Photo of Scott LudlamScott Ludlam (WA, Australian Greens) Share this | Hansard source

No, the recess is five weeks. People talking of seven weeks are including this week and budget week. But we do—numbers aside—agree with the government that there are a whole heap of processes that are held back behind the passage of this legislation, which, let us recall, is the enabling legislation around the NBN. This infrastructure project is being built in the absence of the kinds of provisions that these bills seek to introduce—and that means a company working in a legislative vacuum, trying to put together an arrangement with Telstra for taking on their assets and their traffic.

The only thing I suppose that I should agree with Senator Abetz on in his comments a few moments ago is that these amendments are of substance. I am not going to stand here this morning and say that they are inconsequential and we should just wave them through. Senator Abetz and Senator Fifield before him spoke about how they would be here to provide scrutiny and analysis of these amendments. We will be here as well. I am not proposing legislation by exhaustion or by attrition; I think that is an extraordinarily poor way to pass bills. But we will be here for as long as this debate takes because I do agree that these amendments have substance.

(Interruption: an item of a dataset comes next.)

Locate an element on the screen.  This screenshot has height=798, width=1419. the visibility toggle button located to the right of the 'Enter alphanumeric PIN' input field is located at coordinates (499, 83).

I will put on the record at this stage, without going into too much detail because I gather we are going to have plenty of time to go into the detail, that some of the amendments have been put forward as a result of negotiations with a large number of participants in the industry and are things that the Senate committee called for and that the Australian Greens have been calling for. Let us remember that this has not just happened overnight. There was an exposure draft of this bill in the public domain for a long period of time. A number of very important issues were resolved out of that process of delivering an exposure draft and now we have the legislation that is before us. Serious concerns were raised about the bill inside and outside of the committee process and now we have a package of amendments that attempts to address many of those concerns.

I will acknowledge that new concerns have been raised as a result of the package of amendments we have in front of us now, but it looks as though we are going to have plenty of time to debate those in detail. So we will be supporting this hours motion and I look forward to not being here on the weekend.